• [TEXTO]:
Herdeiro inesperado de um império após o assassínio do seu tio, o arquiduque Francisco Fernando, faz amanhã exactamente 95 anos, em Sarajevo, na Bósnia, por um nacionalista sérvio – morte que levou ao início da Grande Guerra –, uma pneumonia tirou-lhe a vida apenas seis meses depois da chegada a Portugal.

Em 2004 foi beatificado pelo papa João Paulo II. O seu corpo continua no Funchal mas o seu coração foi levado para Viena, onde se juntou aos dos outros Habsburgos, incluindo Francisco José, o tio-avô de quem herdou o trono austro-húngaro. A família que durante sete séculos dominou grande parte da Europa tinha assim um final pouco feliz. Mas os seus descendentes ainda hoje dão que falar – seja na política europeia ou nas revistas do social.

A COMEÇAR por Otto von Habsburg. O filho mais velho de Carlos I tinha 10 anos quando o pai morreu no Funchal, tornando-se então herdeiro dos tronos da Áustria e da Hungria. Chamado «Sua Majestade» até pelos seis irmãos, Otto destacou-se durante vários anos como eurodeputado pela União Cristã Democrata (CDU) da Alemanha. De facto, todos os Habsburgos estão proibidos por lei de se envolverem na política activa austríaca. E só em 1961, quando Otto renunciou formalmente ao trono, lhe voltou a ser permitida a entrada no país onde nasceu em 1912.

Com os títulos de nobreza proibidos para os Habsburgos e até o «von» («de») banido da sua identidade por força da Constituição austríaca, o filho do último imperador identifica-se agora, muitas vezes, simplesmente como Otto Habsburg-Lothringen.

Cidadão da Alemanha, Áustria, Croácia e Hungria, este homem das múltiplas nacionalidades mantém-se assim fiel à tradição familiar de pertencer a vários lugares. Durante séculos, e graças a casamentos com princesas e príncipes das mais variadas casas reais europeias, os Habsburgos governaram não só a Alemanha, a Áustria e a Hungria mas também a Boémia, a Polónia, Espanha, Holanda e até Portugal. Entre 1580 e 1640, quando esteve sob domínio espanhol, o nosso país foi governado por três Habsburgos, os três Filipes que pertenciam à chamada Casa de Áustria.

• [DADOS FORNECIDOS]:
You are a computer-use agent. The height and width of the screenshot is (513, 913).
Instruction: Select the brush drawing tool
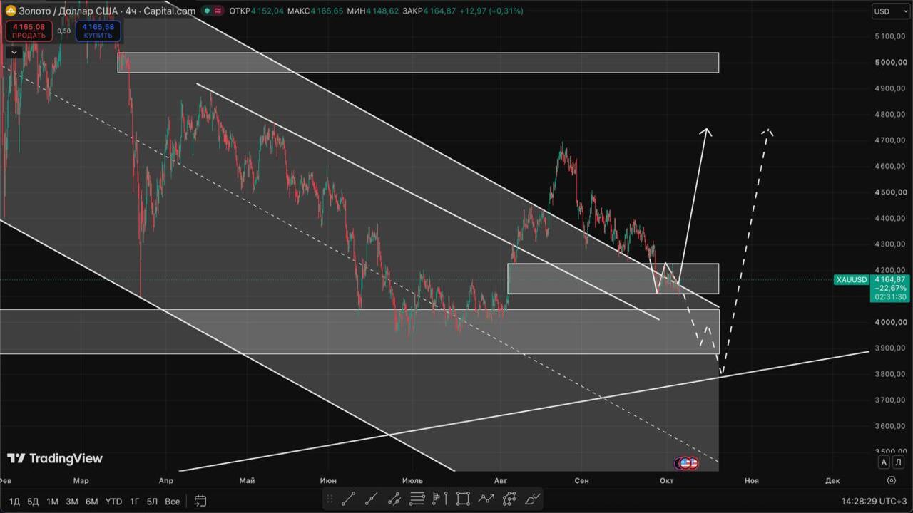point(532,499)
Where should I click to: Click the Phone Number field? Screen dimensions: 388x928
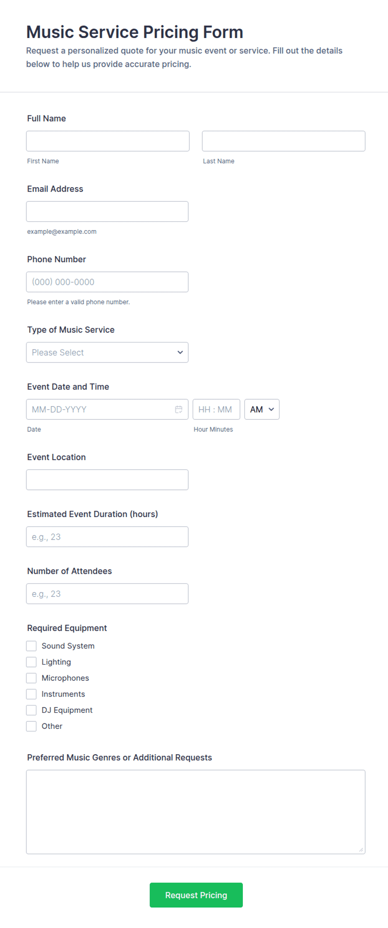[107, 282]
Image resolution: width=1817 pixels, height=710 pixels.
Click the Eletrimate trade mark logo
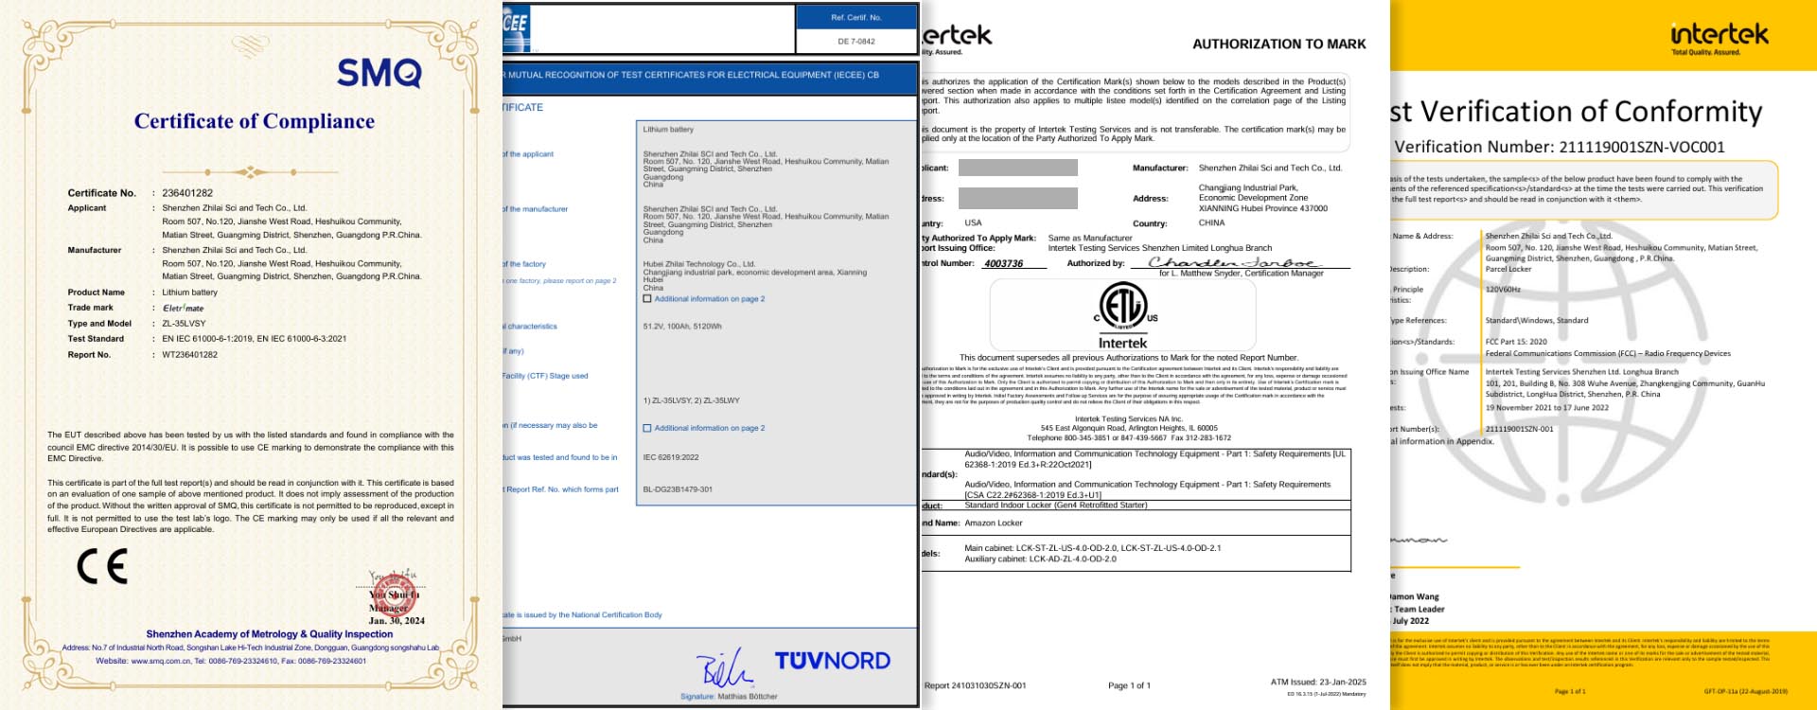[x=183, y=308]
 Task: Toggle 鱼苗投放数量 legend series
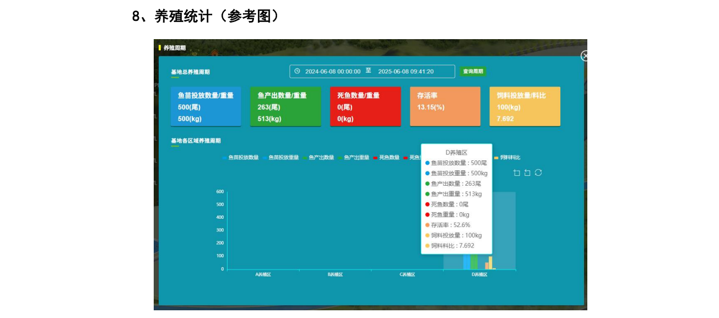pyautogui.click(x=241, y=158)
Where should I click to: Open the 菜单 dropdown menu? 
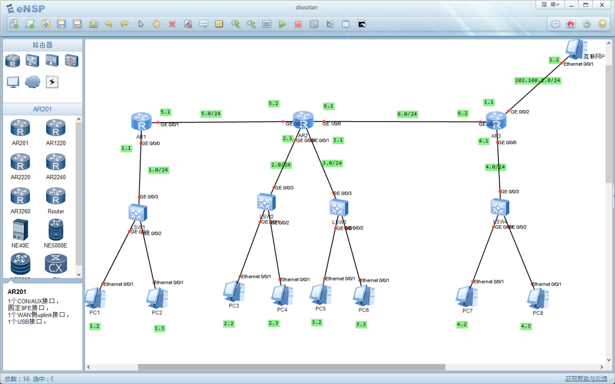coord(550,5)
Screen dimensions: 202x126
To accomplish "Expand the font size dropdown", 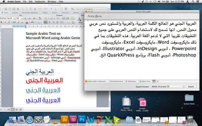I will click(22, 18).
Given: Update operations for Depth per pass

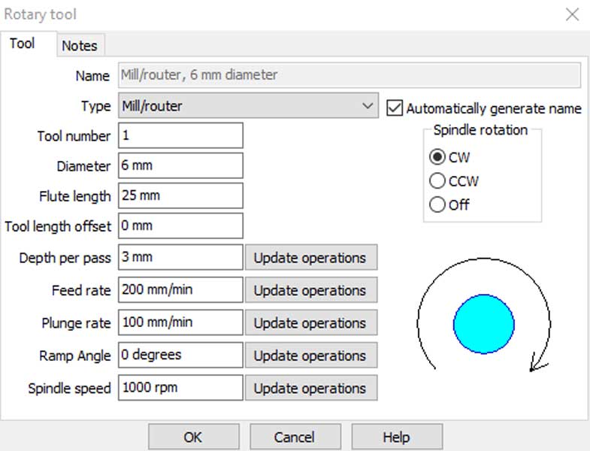Looking at the screenshot, I should pos(310,258).
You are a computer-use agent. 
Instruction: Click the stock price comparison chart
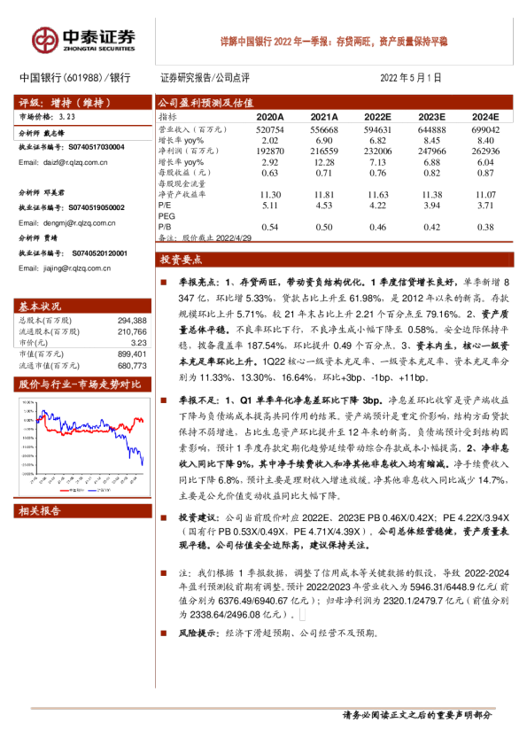[84, 447]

• [A FAZER]: Prolonga o texto sobre os Habsburgos a partir da última frase apresentada. Não é preciso recorrer aos dados.

• [RESULTADO DA TAREFA]:
COM A EUROPA como pátria da sua família, Otto escolheu viver na Baviera. O filho mais velho de Carlos I e de Zita de Bourbon-Parma pode ter nascido em berço de ouro, mas a sua vida foi errante, cheia de imprevistos e nem sempre fácil. Otto nasceu na villa Wartholz, em Reichenau, na Baixa Áustria. Como padrinho teve o seu tio-avô Francisco José, então imperador. O eterno marido de Sissi, que governou durante 68 anos, fez-se representar pelo sobrinho Francisco Fernando, o mesmo que dois anos depois seria assassinado em Sarajevo. E se Otto quase não conviveu com este familiar, as fotografias que existem dele com Francisco José testemunham a relação entre ambos, que terminou com a morte do imperador em 1916, tinha Otto apenas 4 anos. A madrinha foi a infanta Maria Antónia de Portugal, sua avó e filha do rei D. Miguel.

A ascensão do pai ao trono da Áustria-Hungria, fez de Otto o príncipe herdeiro com apenas dois anos. De facto, Carlos I sucedeu ao tio-avô Francisco José que morreu sem herdeiro directo. O seu único filho, Rudolfo, suicidara-se em 1889. Apesar de a Casa Real ter tentado abafar o escândalo ocorrido em Mayerling, o filho da imperatriz imortalizada no cinema por Romy Schneider terá decidido acabar com a vida por não conseguir o divórcio que lhe permitiria casar com a jovem amante, a baronesa Maria Vetsera, de apenas 17 anos.

O reinado de Carlos I só duraria dois anos. Com o final da Grande Guerra, por cujo início fora responsável, o império austro-húngaro foi desmantelado e o monarca obrigado ao exílio. Depois de alguns anos na Suíça, terra que de onde deriva o nome da sua família – Habsburgo era o nome do castelo do cantão de Aarau onde viviam no século XII – e de uma tentativa algo desastrada e falhada de retomar o trono, Otto, os pais e os seis irmãos desembarcaram na Madeira em 1921 – a mesma ilha onde Sissi passara longas temporadas por questões de saúde e, há quem diga, para se afastar do império e esquecer as tristezas.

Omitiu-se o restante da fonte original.